Can computers really mark exams? Benefits of ELT automated assessments

app Languages
Hands typing at a laptop with symbols

Automated assessment, including the use of Artificial Intelligence (AI), is one of the latest education tech solutions. It speeds up exam marking times, removes human biases, and is as accurate and at least as reliable as human examiners. As innovations go, this one is a real game-changer for teachers and students. 

However, it has understandably been met with many questions and sometimes skepticism in the ELT community – can computers really mark speaking and writing exams accurately? 

The answer is a resounding yes. Students from all parts of the world already take AI-graded tests.  aԻ Versanttests – for example – provide unbiased, fair and fast automated scoring for speaking and writing exams – irrespective of where the test takers live, or what their accent or gender is. 

This article will explain the main processes involved in AI automated scoring and make the point that AI technologies are built on the foundations of consistent expert human judgments. So, let’s clear up the confusion around automated scoring and AI and look into how it can help teachers and students alike. 
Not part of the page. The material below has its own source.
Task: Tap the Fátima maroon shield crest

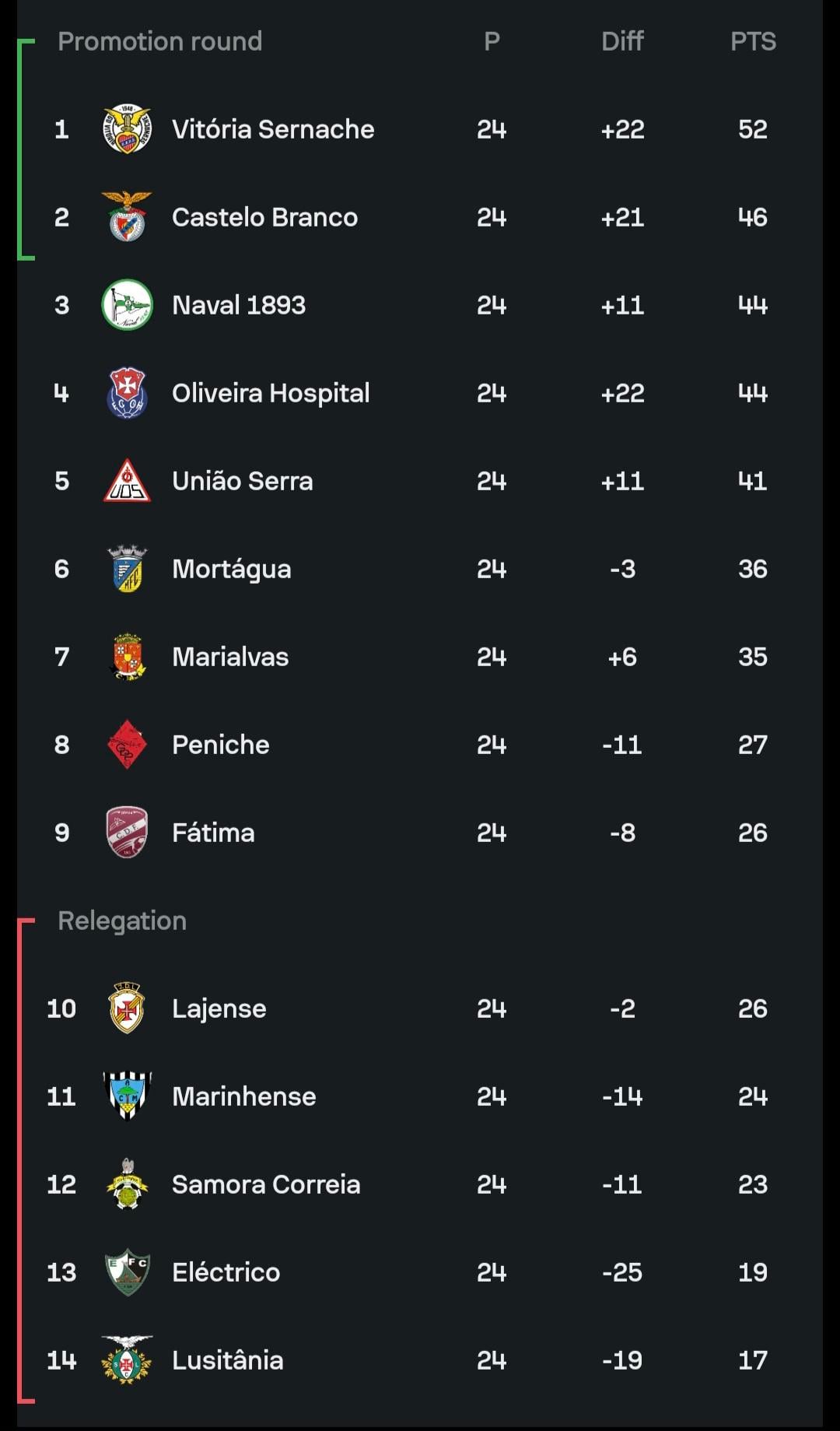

AI versus traditional automated scoring

First of all, let’s distinguish between traditional automated scoring and AI. When we talk about automated scoring, generally, we mean scoring items that are either multiple-choice or cloze items. You may have to reorder sentences, choose from a drop-down list, insert a missing word- that sort of thing. These question types are designed to test particular skills and automated scoring ensures that they can be marked quickly and accurately every time.

While automatically scored items like these can be used to assess receptive skills such as listening and reading comprehension, they cannot mark the productive skills of writing and speaking. Every student's response in writing and speaking items will be different, so how can computers mark them?

This is where AI comes in. 

We hear a lot about how AI is increasingly being used in areas where there is a need to deal with large amounts of unstructured data, effectively and 100% accurately – like in medical diagnostics, for example. In language testing, AI uses specialized computer software to grade written and oral tests. 

How AI is used to score speaking exams

The first step is to build an acoustic model for each language that can recognize speech and convert it into waveforms and text. While this technology used to be very unusual, most of our smartphones can do this now. 

These acoustic models are then trained to score every single prompt or item on a test. We do this by using human expert raters to score the items first, using double marking. They score hundreds of oral responses for each item, and these ‘Standards’ are then used to train the engine. 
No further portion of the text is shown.